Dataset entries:
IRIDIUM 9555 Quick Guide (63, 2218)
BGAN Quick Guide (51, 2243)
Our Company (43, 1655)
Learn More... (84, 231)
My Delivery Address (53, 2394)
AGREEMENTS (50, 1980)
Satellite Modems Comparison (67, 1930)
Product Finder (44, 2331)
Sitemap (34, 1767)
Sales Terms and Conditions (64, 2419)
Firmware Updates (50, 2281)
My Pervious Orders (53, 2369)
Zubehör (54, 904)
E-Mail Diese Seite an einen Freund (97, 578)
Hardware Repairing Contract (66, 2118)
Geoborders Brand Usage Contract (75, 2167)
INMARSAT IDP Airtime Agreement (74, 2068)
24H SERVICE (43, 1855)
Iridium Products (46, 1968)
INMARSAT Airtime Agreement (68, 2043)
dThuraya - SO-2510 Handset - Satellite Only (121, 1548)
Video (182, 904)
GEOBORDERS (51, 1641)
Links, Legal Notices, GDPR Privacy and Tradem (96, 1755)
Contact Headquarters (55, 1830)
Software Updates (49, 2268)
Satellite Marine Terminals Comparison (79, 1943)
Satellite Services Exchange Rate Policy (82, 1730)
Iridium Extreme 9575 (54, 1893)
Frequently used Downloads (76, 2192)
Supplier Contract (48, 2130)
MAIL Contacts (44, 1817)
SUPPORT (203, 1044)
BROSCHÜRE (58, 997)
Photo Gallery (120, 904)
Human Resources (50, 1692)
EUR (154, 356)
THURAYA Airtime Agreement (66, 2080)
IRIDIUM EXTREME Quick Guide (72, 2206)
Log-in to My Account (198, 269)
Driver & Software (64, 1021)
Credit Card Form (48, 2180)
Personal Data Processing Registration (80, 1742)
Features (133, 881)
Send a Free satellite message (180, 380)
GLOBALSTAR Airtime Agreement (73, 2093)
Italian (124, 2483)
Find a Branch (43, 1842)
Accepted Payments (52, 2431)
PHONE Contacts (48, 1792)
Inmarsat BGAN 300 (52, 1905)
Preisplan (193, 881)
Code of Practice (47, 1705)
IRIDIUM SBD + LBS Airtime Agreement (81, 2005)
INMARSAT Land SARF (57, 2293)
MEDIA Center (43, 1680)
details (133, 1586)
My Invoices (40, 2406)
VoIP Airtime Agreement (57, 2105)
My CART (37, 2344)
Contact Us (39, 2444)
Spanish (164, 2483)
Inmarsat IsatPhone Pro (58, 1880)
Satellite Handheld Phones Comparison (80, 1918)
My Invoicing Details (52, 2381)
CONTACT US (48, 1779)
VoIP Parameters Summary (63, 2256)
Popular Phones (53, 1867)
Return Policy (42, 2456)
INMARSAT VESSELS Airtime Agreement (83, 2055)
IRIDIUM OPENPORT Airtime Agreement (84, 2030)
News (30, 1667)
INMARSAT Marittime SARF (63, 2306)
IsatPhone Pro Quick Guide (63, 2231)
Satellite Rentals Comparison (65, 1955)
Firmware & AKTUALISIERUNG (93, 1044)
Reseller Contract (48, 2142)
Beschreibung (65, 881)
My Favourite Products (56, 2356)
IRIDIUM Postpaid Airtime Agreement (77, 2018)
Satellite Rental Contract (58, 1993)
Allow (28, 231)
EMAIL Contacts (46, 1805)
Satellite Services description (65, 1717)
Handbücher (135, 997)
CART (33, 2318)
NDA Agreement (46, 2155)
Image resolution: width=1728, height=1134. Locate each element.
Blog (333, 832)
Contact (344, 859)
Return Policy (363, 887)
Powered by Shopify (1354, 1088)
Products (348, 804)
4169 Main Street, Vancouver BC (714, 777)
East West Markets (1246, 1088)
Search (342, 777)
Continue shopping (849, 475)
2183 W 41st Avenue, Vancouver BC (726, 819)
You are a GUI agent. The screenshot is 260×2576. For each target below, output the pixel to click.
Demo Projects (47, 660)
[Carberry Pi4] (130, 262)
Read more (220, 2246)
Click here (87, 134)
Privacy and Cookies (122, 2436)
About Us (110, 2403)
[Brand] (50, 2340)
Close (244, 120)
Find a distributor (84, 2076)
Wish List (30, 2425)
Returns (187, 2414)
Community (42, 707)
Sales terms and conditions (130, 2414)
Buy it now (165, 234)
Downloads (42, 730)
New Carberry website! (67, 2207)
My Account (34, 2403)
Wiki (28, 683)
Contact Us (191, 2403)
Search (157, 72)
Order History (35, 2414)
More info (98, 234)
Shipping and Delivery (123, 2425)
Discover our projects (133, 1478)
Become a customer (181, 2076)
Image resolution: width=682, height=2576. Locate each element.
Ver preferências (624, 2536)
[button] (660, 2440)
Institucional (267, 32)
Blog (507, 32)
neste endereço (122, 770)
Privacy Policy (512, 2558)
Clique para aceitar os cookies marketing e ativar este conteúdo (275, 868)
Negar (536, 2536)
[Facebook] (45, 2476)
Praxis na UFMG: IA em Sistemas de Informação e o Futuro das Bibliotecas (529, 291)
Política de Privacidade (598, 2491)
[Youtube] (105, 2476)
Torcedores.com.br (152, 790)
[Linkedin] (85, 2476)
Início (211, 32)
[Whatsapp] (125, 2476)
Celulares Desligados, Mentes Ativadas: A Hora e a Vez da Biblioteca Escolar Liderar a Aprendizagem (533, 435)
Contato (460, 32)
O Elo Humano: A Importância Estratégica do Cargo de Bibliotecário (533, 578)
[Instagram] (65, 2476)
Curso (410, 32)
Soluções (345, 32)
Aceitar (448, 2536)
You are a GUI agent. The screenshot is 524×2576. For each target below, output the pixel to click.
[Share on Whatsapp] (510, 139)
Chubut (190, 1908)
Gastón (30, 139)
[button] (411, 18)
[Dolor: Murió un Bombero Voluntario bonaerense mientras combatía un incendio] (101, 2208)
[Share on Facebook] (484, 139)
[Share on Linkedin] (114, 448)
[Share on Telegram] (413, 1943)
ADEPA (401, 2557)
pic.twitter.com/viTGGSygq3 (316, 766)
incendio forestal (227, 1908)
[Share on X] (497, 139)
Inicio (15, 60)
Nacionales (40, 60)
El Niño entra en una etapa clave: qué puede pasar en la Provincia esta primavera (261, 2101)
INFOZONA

§ **BRIEF**
Whenever a line of the records holds the string "Contract", pick it out and copy it.

§ **TASK RESULT**
Hardware Repairing Contract (66, 2118)
Geoborders Brand Usage Contract (75, 2167)
Supplier Contract (48, 2130)
Reseller Contract (48, 2142)
Satellite Rental Contract (58, 1993)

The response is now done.